──────── Document passage
Some of what I read indicated that being genuine, likeable and trustworthy  is the most important part of interview.  After all, they have basically already assessed your academic ability to accomplish the work in the program or you wouldn't be invited to interview!
This seemed to be true at my first interview at D'Youville College in Buffalo, NY.  The director assured all the nervous applicants right from the beginning that this was our chance for them to get know us individually and that this would be the basis of the questions asked of us. 

The interview started off with everyone writing bullet point answers to ten questions.  Only one of them was a behavioral question.  All the others were basic garden variety:  "What is the difference between the PA and NP education process?"  "Why do you want to be a PA?" etc.   Then we were interviewed in groups of three.  At first this felt strange to have other applicants in the interview with me.  But the advantage is it gives you a moment to compose yourself and your thoughts while the others are speaking.

If you have an interview scheduled, pat yourself on the back!  You have made it through the initial step of a very rigorous process and the odds are now in your favor.

Shadowing...being invisible to learn.

I recently shadowed two PAs.  Both recent graduates, thus they could share their school and work experiences readily.

shadowing puts you "in the background" to learn

Shadowing for me was not about "do I want to enter this profession" but rather to let me see what working as a PA is like(in part so that I can better prepare myself to continue to interview well and do well in school).

One PA was in an ENT practice and she treated a lot of sinus infection patients. Their practice was working on integrating electronic medical records into their practice and she has been integral in some of that transition.  I got to see a larynx through a laryngoscope.  Was pretty cool!

The other shadow was in primary care.  She saw several patients with COPD and asthma (all smokers).  I am amazed at how many people smoke in Western NY!

I learned a lot from both of these observations about time management, listening, charting and redirecting patient inquiries, concerns and fears.

I can certainly see the importance of shadowing now more than ever.  Not only do you get to observe the new PA in action, but you get to see how they interact with their supervising physician and how that progresses for them through their training period and how much autonomy they actually have.  I can see that as a student PA and a new graduate, you better get really comfortable with constant observation and evaluation.

I'm definitely going to keep shadowing as much as I can.  Plus, it never hurts to network!

(Oh and don't forget to send that ever important "thank you" note to your host PA.)

Saturday, October 22, 2011

Hello PA Wannabe world

Spring of 2008, I decided to close my maternity and lactation consulting business, Mother's Best, when becoming a physician assistant became my new aspiration.

I made the transition back to clinical lab work in microbiology, with the firm goal of readying myself for PA school.  Before I finished the closing of my store, Mother's Best on Jefferson Hwy in Baton Rouge, I was working in microbiology in two hospitals--Lane Regional Medical Center and Our Lady of the Lake Regional Medical Center.
Reading a fungus culture.

Having worked for myself for 15 years, the transition to a heavily structured, micro-managed (no pun intended!) work environment in a large hospital was an eye opener.  However, I embraced all the changes in my schedule, my work, my philosophy, indeed my raison d'etre.  Everything pointed to PA school for me.  I got through some tough days by knowing that each day I was doing something in my effort to get to PA school.

I began taking my remaining prerequisites for PA school.  I took Anatomy and Physiology I & II, Statistics, A & P Lab, Medical Terminology at Our Lady of the Lake College  while working at both hospitals and teaching fencing at Baton Rouge Fencing Club.  I also established a youth fencing program at the AC Lewis YMCA in Baton Rouge.  So it was all work, study and fencing!

Every quiz, every test and case study brought me one step closer to my goal of PA school....and that is what kept me going.
────────────────
──────── Data extracts
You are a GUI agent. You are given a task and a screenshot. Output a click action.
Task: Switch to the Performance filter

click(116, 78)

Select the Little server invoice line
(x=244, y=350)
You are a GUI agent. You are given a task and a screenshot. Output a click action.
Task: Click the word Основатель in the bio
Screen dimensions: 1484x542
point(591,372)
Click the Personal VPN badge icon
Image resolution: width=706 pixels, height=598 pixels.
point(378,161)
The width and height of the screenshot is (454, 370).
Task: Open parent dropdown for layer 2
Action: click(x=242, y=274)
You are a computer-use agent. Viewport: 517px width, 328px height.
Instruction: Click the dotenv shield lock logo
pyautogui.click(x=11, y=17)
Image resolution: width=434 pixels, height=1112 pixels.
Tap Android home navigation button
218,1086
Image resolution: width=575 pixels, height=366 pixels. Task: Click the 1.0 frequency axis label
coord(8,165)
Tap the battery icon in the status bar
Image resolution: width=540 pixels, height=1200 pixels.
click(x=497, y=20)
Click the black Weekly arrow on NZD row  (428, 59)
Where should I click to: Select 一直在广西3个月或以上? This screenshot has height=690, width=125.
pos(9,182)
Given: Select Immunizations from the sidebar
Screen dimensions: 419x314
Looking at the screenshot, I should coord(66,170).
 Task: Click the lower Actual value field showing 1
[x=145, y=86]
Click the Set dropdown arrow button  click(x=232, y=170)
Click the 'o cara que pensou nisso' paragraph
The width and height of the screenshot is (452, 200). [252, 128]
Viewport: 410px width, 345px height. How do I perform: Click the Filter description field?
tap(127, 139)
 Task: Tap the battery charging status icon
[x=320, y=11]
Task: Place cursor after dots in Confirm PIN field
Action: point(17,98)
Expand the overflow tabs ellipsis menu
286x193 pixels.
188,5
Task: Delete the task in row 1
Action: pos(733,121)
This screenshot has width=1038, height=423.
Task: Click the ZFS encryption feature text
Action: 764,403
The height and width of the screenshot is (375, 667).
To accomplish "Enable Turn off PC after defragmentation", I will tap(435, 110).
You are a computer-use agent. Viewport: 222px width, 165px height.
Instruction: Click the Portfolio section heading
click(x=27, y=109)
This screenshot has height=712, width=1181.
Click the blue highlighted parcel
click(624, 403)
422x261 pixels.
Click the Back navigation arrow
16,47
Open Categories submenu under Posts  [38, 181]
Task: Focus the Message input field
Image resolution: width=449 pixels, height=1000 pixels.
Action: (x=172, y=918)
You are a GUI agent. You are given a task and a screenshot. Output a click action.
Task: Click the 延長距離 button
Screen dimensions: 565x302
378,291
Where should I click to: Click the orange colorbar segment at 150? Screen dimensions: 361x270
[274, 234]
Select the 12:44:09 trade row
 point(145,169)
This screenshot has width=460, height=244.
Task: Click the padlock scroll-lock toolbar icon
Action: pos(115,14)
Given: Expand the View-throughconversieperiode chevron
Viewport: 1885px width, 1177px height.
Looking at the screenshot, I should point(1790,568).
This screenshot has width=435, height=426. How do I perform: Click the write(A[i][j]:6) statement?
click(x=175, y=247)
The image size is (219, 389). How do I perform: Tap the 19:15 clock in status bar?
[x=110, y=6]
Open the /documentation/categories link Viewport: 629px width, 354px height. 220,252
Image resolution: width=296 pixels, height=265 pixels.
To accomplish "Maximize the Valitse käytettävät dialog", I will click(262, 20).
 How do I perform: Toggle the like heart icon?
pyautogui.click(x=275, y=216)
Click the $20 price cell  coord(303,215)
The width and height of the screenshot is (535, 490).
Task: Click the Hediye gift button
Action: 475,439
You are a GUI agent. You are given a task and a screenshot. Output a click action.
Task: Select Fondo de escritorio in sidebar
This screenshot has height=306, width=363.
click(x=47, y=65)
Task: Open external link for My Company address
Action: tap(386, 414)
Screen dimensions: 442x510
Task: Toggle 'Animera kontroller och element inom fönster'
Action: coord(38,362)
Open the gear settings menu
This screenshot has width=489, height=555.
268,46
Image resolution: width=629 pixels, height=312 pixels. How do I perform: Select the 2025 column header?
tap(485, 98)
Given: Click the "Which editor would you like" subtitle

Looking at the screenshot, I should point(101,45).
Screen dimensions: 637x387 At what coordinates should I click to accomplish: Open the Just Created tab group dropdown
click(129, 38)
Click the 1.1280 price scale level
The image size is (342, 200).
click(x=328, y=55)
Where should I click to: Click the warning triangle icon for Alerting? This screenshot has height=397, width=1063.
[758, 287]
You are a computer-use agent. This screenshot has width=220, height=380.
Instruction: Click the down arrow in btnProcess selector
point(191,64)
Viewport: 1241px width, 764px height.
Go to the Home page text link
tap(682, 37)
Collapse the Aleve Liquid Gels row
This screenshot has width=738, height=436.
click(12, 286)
────────────────
Assigned task 1:
Quote the PA school blog, everything from "I learned a" down to "observation and evaluation.".
Assigned task 2:
Answer these questions from the PA school blog:
(a) At which college did the writer have a first interview?
(b) What was the name of the business the writer decided to close in spring 2008?
(c) Where did the writer establish a youth fencing program?

Task answer 1:
I learned a lot from both of these observations about time management, listening, charting and redirecting patient inquiries, concerns and fears.

I can certainly see the importance of shadowing now more than ever.  Not only do you get to observe the new PA in action, but you get to see how they interact with their supervising physician and how that progresses for them through their training period and how much autonomy they actually have.  I can see that as a student PA and a new graduate, you better get really comfortable with constant observation and evaluation.

Task answer 2:
(a) D'Youville College in Buffalo, NY
(b) Mother's Best
(c) The AC Lewis YMCA in Baton Rouge